Für die Hoffnung auf mehr Sicherheit wird in Kauf genommen, dass man Menschen aufgrund ihres Lieblingsvereins den Zutritt zu einer Stadt verwehrt. Oder dass man die Überwachung von Fans auch ausserhalb des Stadions in die Hände privater Kamera-Teams gibt.

Niemand weiss, nach welchen Kriterien die SFL filmt, auswertet und an die Staatsgewalt weiterleitet. Das Totschlag-Argument, «wer nichts zu verbergen hat, hat auch nichts zu befürchten» ist nie weit in einer Debatte, die öffentlich kaum mehr geführt wird.

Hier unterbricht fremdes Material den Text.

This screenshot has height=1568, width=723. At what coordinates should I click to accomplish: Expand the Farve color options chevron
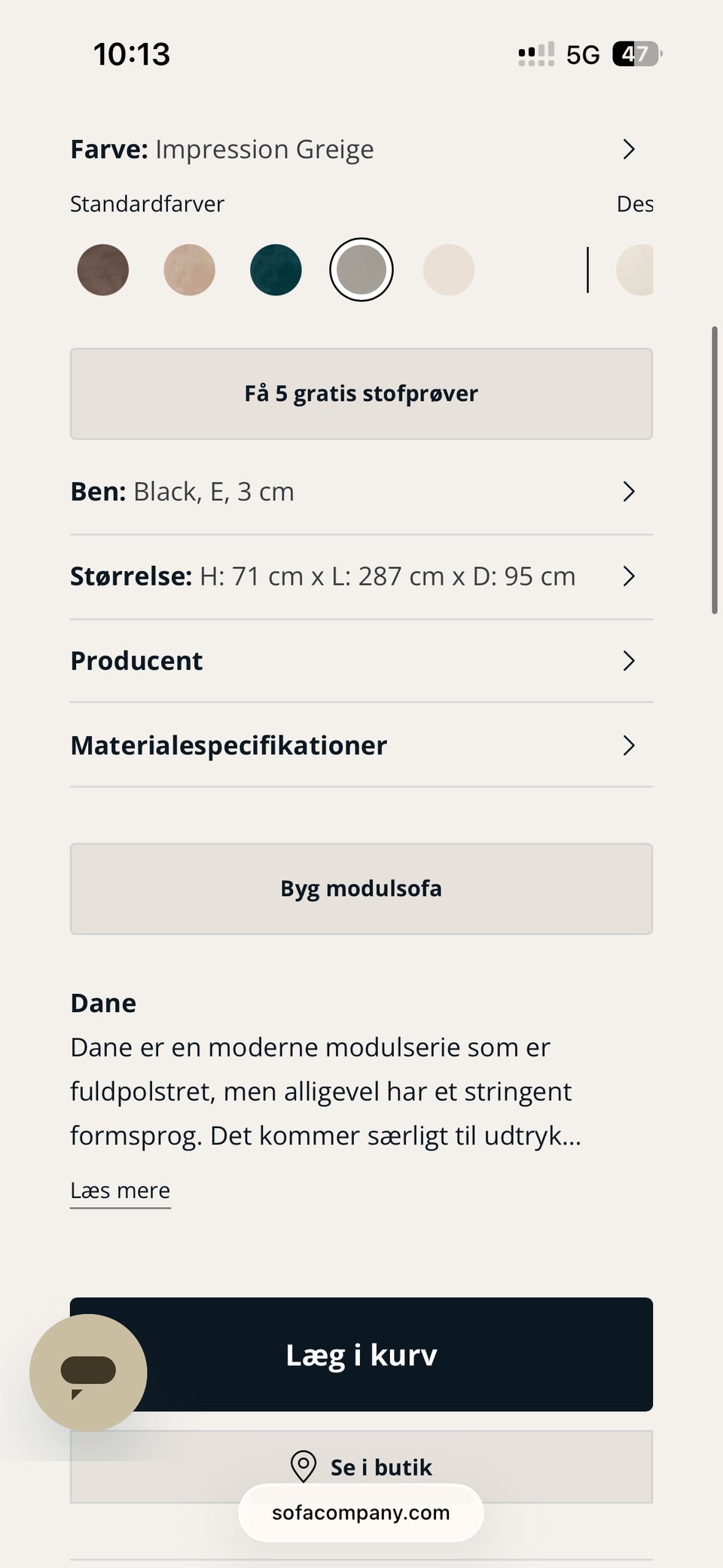coord(629,149)
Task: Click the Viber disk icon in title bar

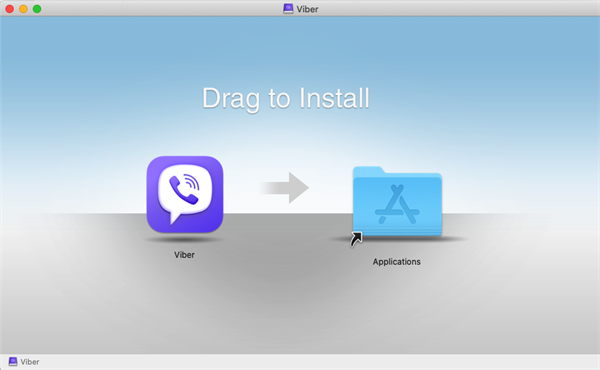Action: click(288, 9)
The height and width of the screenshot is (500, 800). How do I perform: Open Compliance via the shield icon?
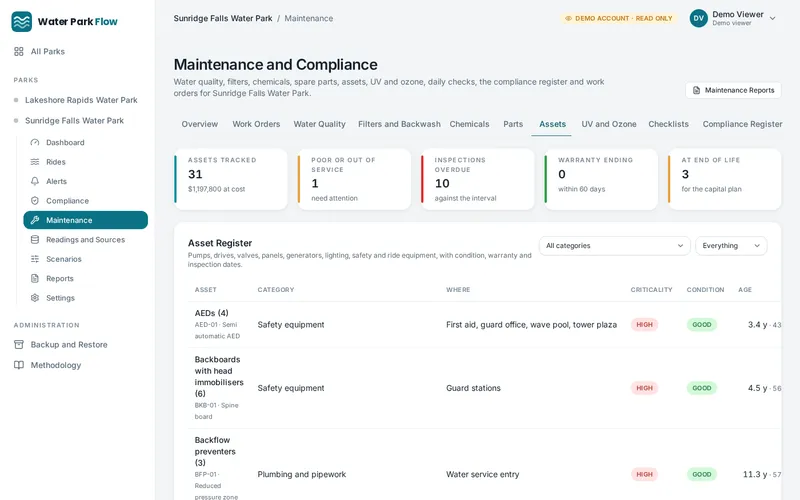(x=35, y=201)
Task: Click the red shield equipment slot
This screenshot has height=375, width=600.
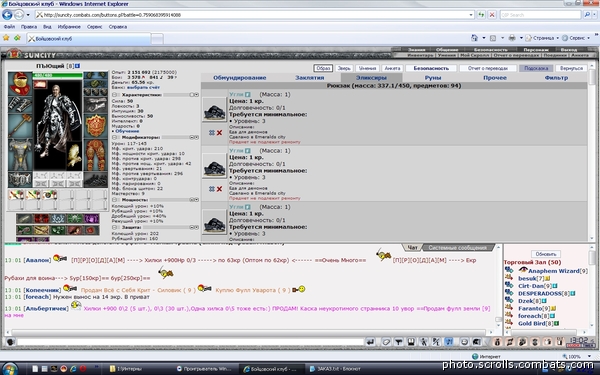Action: [x=95, y=126]
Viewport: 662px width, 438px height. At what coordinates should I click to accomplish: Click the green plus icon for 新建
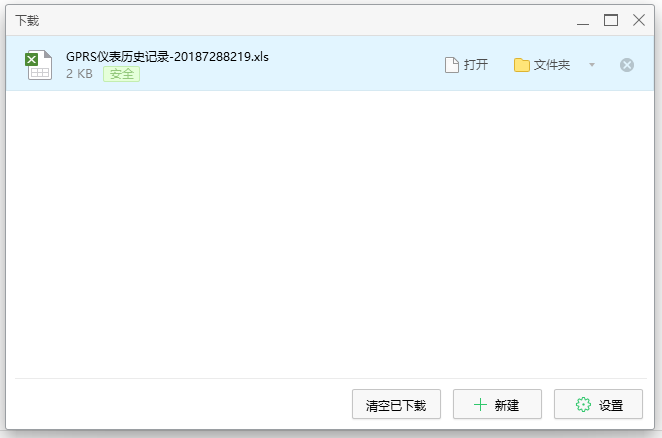480,405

Zu gross scheint die Bereitschaft, die Kontrolle über seine Daten abzugeben, um jene über ein gesellschaftliches Problem zu erlangen. Denn als Solches müssen «Chaoten» und «Krawall-Brüder» verstanden werden.

Wo sich viele Menschen ansammeln, treten Nebenerscheinungen wie Gewalt und Sachbeschädigung auf. Insbesondere an Anlässen, die Woche für Woche stattfinden. Gewalt soll angemessen bekämpft werden. Aber sicher nicht von privater Seite, sondern von jenen, die das Gewaltmonopol innehaben.

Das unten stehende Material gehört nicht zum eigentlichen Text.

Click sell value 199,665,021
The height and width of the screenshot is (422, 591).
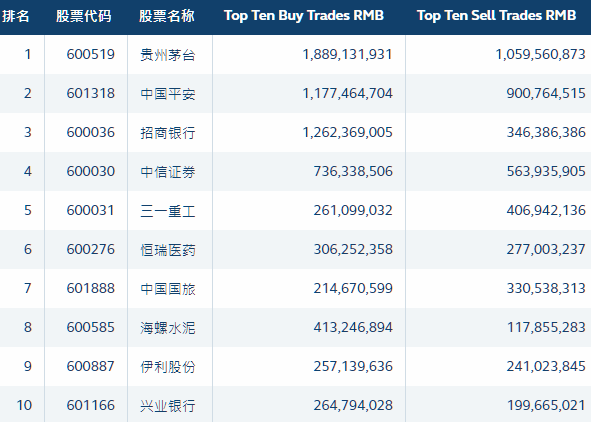546,405
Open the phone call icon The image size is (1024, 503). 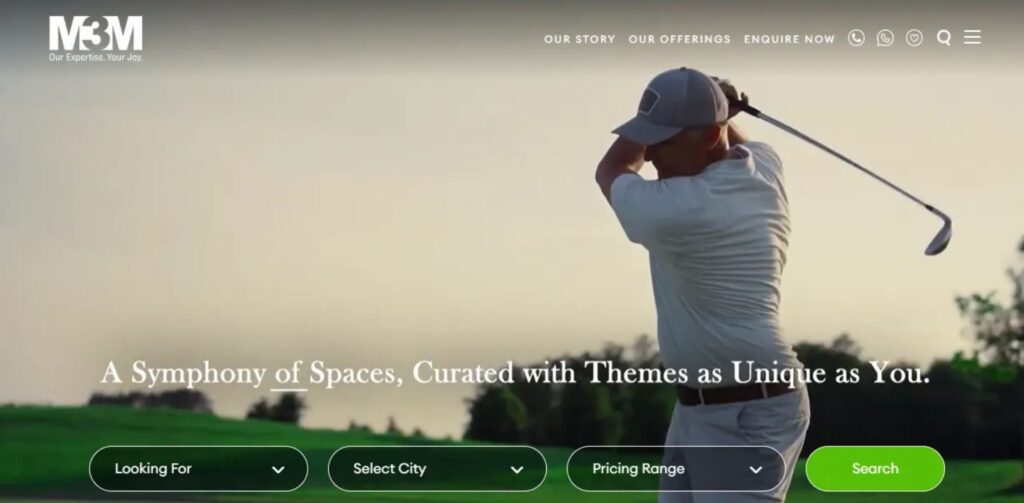click(x=856, y=38)
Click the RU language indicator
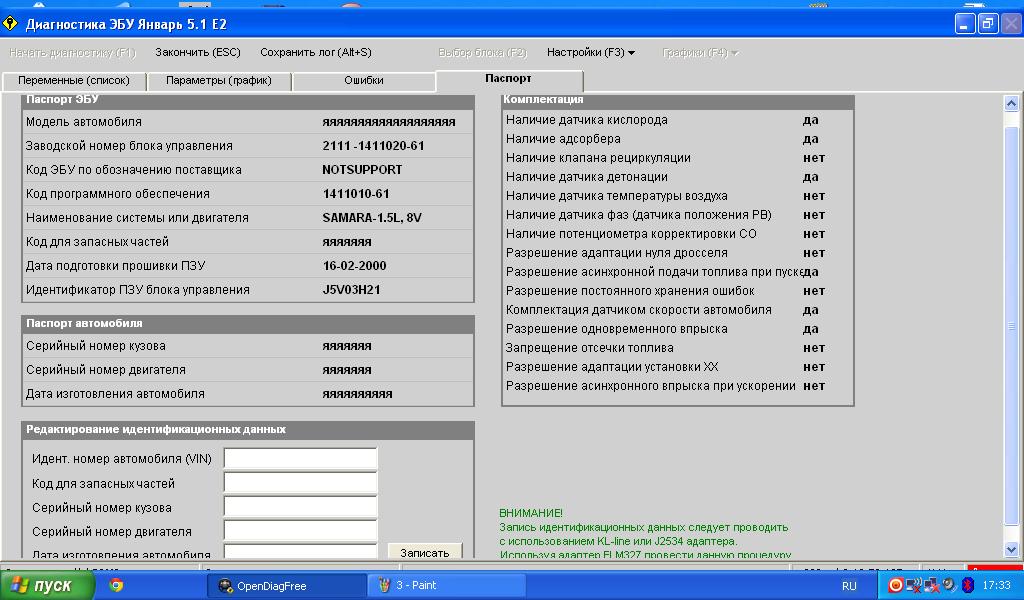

Die SFL ist nicht an einer nachhaltigen Lösung interessiert, sondern bloss daran, dass Gewalt nicht mehr mit Fussball in Verbindung gebracht wird. Dass mit den vorgeschlagenen Massnahmen das Problem nur verlagert wird, zeigen Beispiele aus dem Ausland. Ebenso, dass Überwachung und Einschränkung der Mobilität inakzeptable Eingriffe in die Freiheit des Einzelnen darstellen.